▶ TEXTAUSSCHNITT:
========================

# Wo kann man die Print kaufen?



## craiziks (1. Januar 2013)

Ich weiß, eigtl. ne dumme frage, aber ich finde nirgends hier in irgendeinem laden die pcgh.
Ich wohn hier in der näher von frankfurt bzw. friedberg. Und ich bin schon etliche läden abgegangen. Aber keine pcgh zu finden.
Gibts das ganze nur als abo oder wie ist das.

mfg, craiziks


----------



## SAINT-MAURICE (1. Januar 2013)

Vielleicht kann der Trafikant (oder sagt man in Deutschland Kioskbetreiber dazu?) ja für dich eine Ausgabe anfordern. 
Am besten fragst du dort mal


----------



## timbo01 (1. Januar 2013)

Also hier im Kaufland / Handelshof gibts die Print. Abo is tzdem zu empfehlen


----------



## TempestX1 (1. Januar 2013)

Normalerweiße kann man dem Kioskbetreiber bescheid sagen und die Ausgabe wird bestellt.

War z.B. bei der Zeitschrift Linux User so. Hab da gefragt ob die bestellbar ist, die Verkäuferin hat dann kurz bei der Zentrale angerufen und nach wenigen Tagen war die Zeitschrift im Sortiment wo ich mir diese auch jeden Monat hole.
Fragen schadet nicht da dies auch mehr Umsatz für den Kiosk bedeutet sollte dies kein Problem sein (die PCGH habe ich bereits als Abo). Schlimmstenfalls eben ein Abo abschließen. Gibt es als Flex Abo (jederzeit Kündbar) oder als Jahresabo natürlich mit DVD oder ohne DVD.


----------



## Dr Bakterius (1. Januar 2013)

Jeder Laden der auch Zeitschriften anbietet wird gerne auf Anfrage dir so ein Exemplar ordern, also einfach nachfragen beim Kiosk um die Ecke oder so. Kannst natürlich auch das Abo nehmen, sparst sogar etwas Geld, der Briefträger bringt die Ausgabe direkt ins Haus und du könntest noch eine Prämie abstauben


----------



## craiziks (1. Januar 2013)

========================

▶ DEINE AUFGABEN:
(a) Fass den Textausschnitt über die PCGH in zwei Sätzen zusammen.
(b) Führ den Textausschnitt über die PCGH nach seiner letzten Zeile weiter.

▶ DATENAUSZUG:
========================

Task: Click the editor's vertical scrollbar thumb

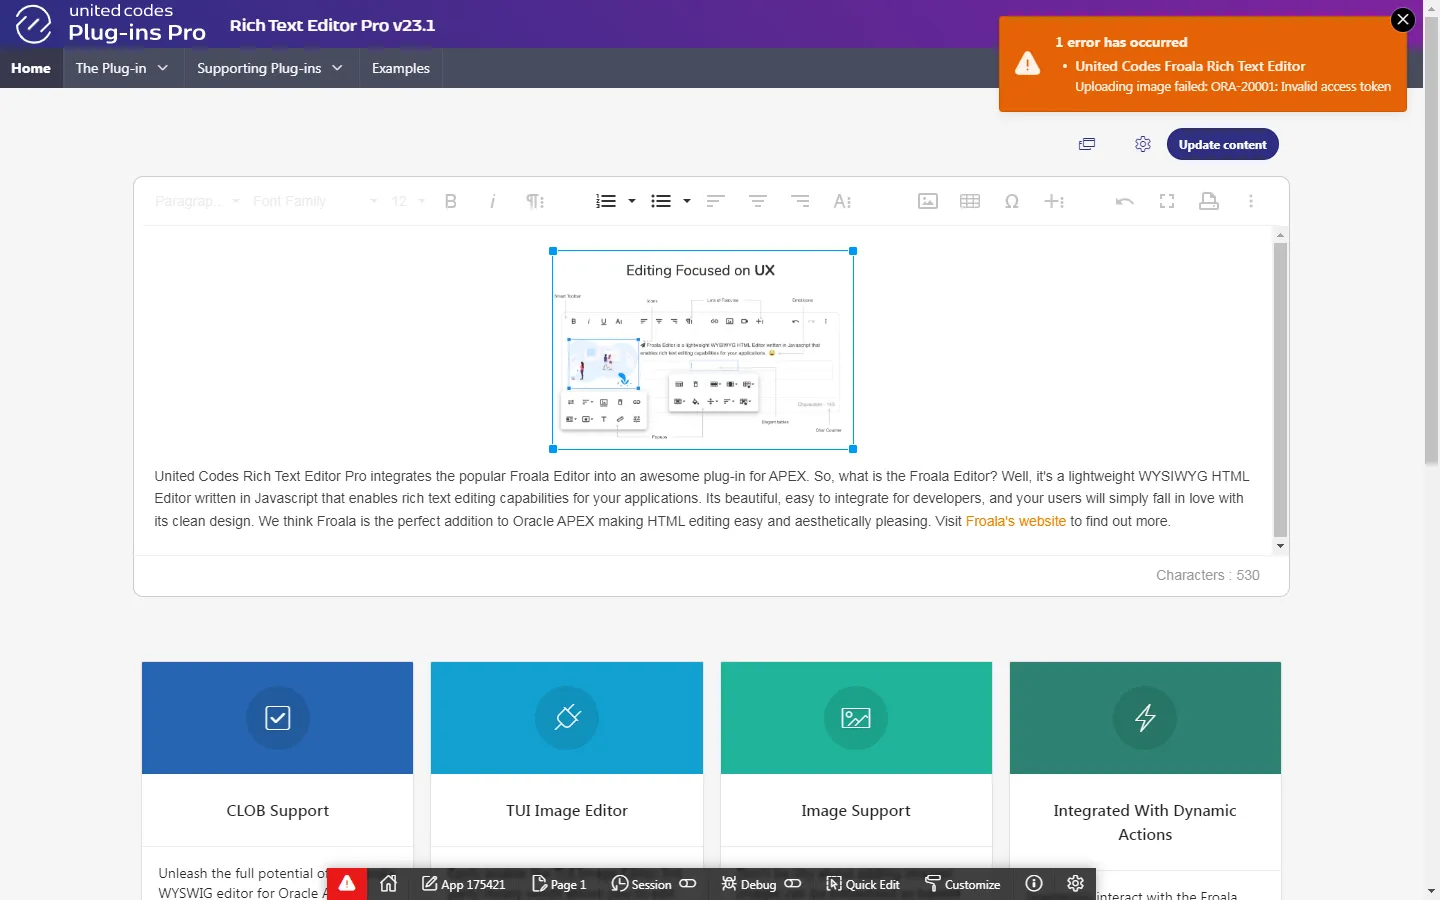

========================

▶ LÖSUNGEN:
(a) craiziks findet die PCGH in keinem Laden in der Nähe von Frankfurt bzw. Friedberg und fragt, ob es sie nur als Abo gibt. Die Antworten raten, beim Kiosk nachzufragen, weil der die Ausgabe auf Anfrage bestellen kann, nennen Kaufland bzw. Handelshof als Verkaufsstelle und empfehlen ein Abo, mit dem man etwas Geld spart und die Ausgabe nach Hause geliefert bekommt.

(b)
Ok, werd ich direkt morgen machen.
Vielen dank


----------



## Incredible Alk (1. Januar 2013)

Also bei uns gibts die in jedem größeren Kiosk... Kaufland, Globus, anner Tanke auch.

Es gibt übrigens auch die Möglichkeit, sich die Print per Post kommen zu lassen... dann entfällt die Rennerei/Sucherei komplett... und du bekommst sie auch noch früher. Ich hab die Ausgabe von morgen beispielsweise schon seit Samstag.


----------



## BikeRider (1. Januar 2013)

Incredible Alk schrieb:


> Also bei uns gibts die in jedem größeren Kiosk... Kaufland, Globus, anner Tanke auch.
> 
> Es gibt übrigens auch die Möglichkeit, sich die Print per Post kommen zu lassen... dann entfällt die Rennerei/Sucherei komplett... und du bekommst sie auch noch früher.


 Richtiiiich - Nennt sich Abo

Früher liegt das Heft aber nicht immer im Briefkasten.
Kommt oft genug vor, dass das Heft erst am Mittwoch am Erscheinungstermin im Briefkasten liegt.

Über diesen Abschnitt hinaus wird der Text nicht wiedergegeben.